AUFTRAG 1 → Um welche Uhrzeit soll die heutige Sitzung laut dem Landtagsprotokoll enden?
AUFTRAG 2 → Führen Sie das Landtagsprotokoll bitte über seinen letzten Absatz hinaus weiter.

**** ZITIERTER AUSZUG

Protocol of the Session on September 15, 2006

Liebe Kolleginnen und Kollegen! Ich wünsche Ihnen einen wunderschönen guten Morgen. Ich eröffne die 99. Sitzung im 34. Tagungsabschnitt des Niedersächsischen Landtages der 15. Wahlperiode.

Die Beschlussfähigkeit stelle ich zu gegebener Zeit fest.

Zur Tagesordnung möchte ich Ihnen mitteilen, dass wir die heutige Sitzung mit der Fragestunde - Tagesordnungspunkt 28 - beginnen wollen. Es folgt Punkt 3 - Fortsetzung der Beratung der Eingaben. Anschließend erledigen wir die Tagesordnungspunkte in der Reihenfolge der Tagesordnung.

Die heutige Sitzung soll gegen 13 Uhr enden.

An die rechtzeitige Rückgabe der Reden an den Stenografischen Dienst wird erinnert.

Es folgen nun geschäftliche Mitteilungen durch die Schriftführerin. Frau Schuster-Barkau, bitte schön!

Guten Morgen! Für heute Morgen haben sich entschuldigt: von der Landesregierung Herr Ministerpräsident Wulff, Herr Wirtschaftsminister Hirche, Herr Innenminister Schünemann ab 10 Uhr, von der CDU-Fraktion Frau Schröder, von der SPDFraktion Herr Bachmann, Herr Lenz, Frau WörmerZimmermann und Herr Schack, von der FDPFraktion Frau Kuhlo, Herr Dr. Rösler und Herr Hans-Werner Schwarz.

Herzlichen Dank. - Bevor ich den Tagesordnungspunkt 28 aufrufe, hat sich Herr Kollege Klein von der Fraktion Bündnis 90/Die Grünen zur Geschäftsordnung zu Wort gemeldet. Herr Kollege Klein, Sie haben das Wort.

Frau Präsidentin! Meine Damen und Herren! Ich möchte den Antrag stellen, dass wir heute noch einmal dringlich über den aktuellen Gammelfleischskandal in Niedersachsen diskutieren.

(Beifall bei den GRÜNEN und bei der SPD)

********
**** VERFÜGBARE DATEN

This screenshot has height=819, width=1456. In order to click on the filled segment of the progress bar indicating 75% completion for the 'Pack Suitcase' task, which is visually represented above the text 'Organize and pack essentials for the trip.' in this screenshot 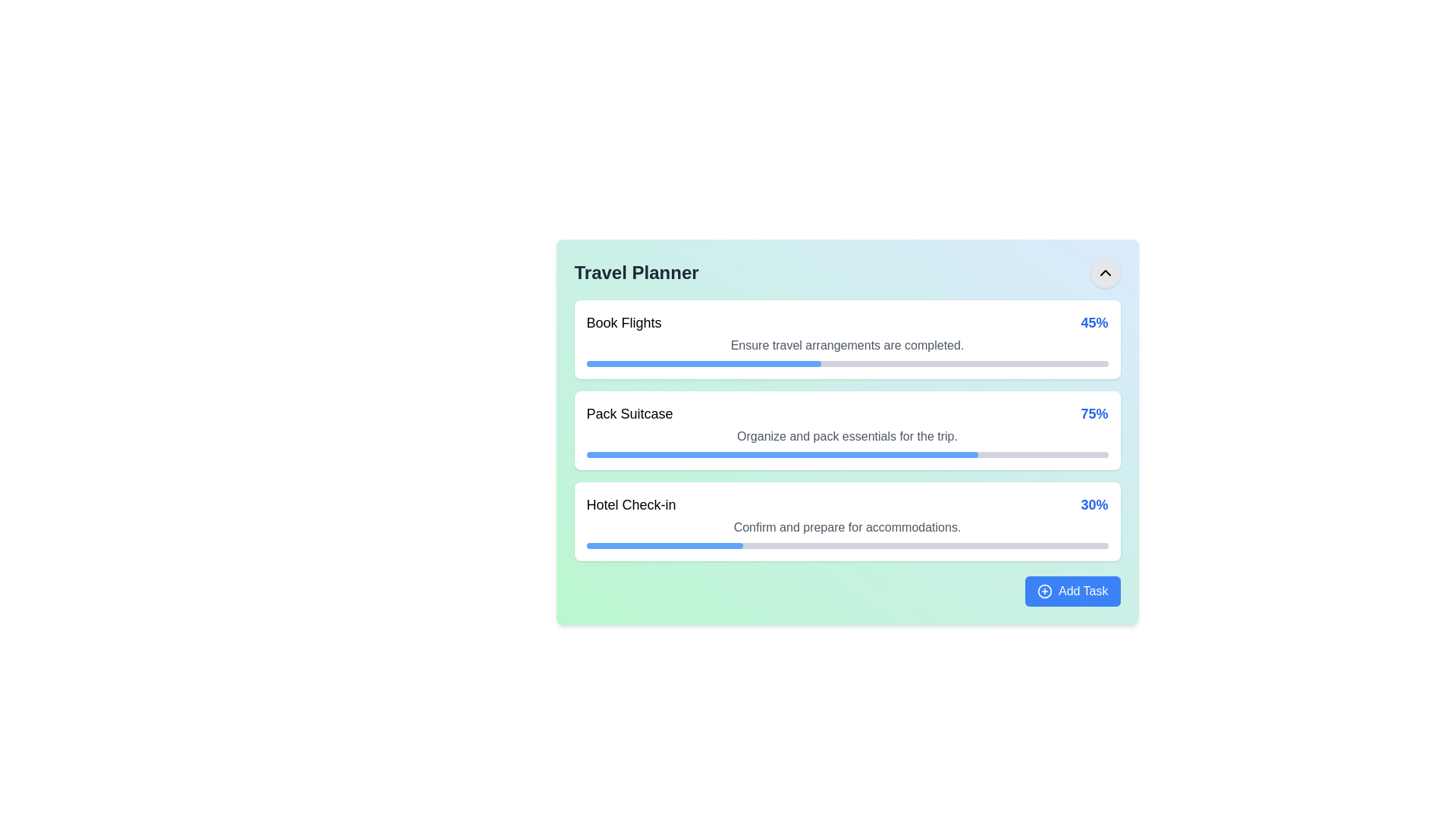, I will do `click(782, 454)`.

********

ERWARTETE ANTWORT 1 → Gegen 13 Uhr.

ERWARTETE ANTWORT 2 →
Die Dringlichkeit für diesen Antrag ergibt sich aus neuen Informationen, die wir gestern bekommen haben und die heute presseöffentlich geworden sind und die die Verhaftung von Herrn Bünnemeyer in einem ganz anderen Licht erscheinen lassen. Es ist offensichtlich nicht die harte durchgreifende Maßnahme der Landesregierung oder der Behörden gewesen, wie es uns die Landesregierung hat glauben machen wollen, sondern es ist eher eine letzte Verzweiflungstat gewesen, um von monatelangen Versäumnissen abzulenken und diese Versäumnisse zu vertuschen.

(Beifall bei den GRÜNEN und bei der SPD)

Wir haben gestern, kurz gesagt, erfahren, dass es sich bei dem Bünnemeyer-Coup nicht, wie dargestellt, um ein geheimes Komplott zwischen Bünnemeyer und dem Pförtner des Hamburger Lagerhauses gehandelt hat - das wäre schon suspekt genug -, sondern dass spätestens eine Woche, nachdem das Fleisch abgeholt worden ist, auch die niedersächsischen Behörden informiert waren. Dass das eine Woche gedauert hat, ist allein schon ein Skandal. Aber das, was dann kommt, setzt allem die Krone auf: Während die Staatsanwaltschaft und die sogenannten Verbraucherschutzbehörden in Niedersachsen entweder - ich weiß es nicht - in den vorgezogenen Sommerurlaub gegangen sind oder eine hochpeinliche Schnitzeljagd begonnen haben, verkauft Herr Bünnemeyer in aller Seelenruhe sein Gammelfleisch an vier Großküchen.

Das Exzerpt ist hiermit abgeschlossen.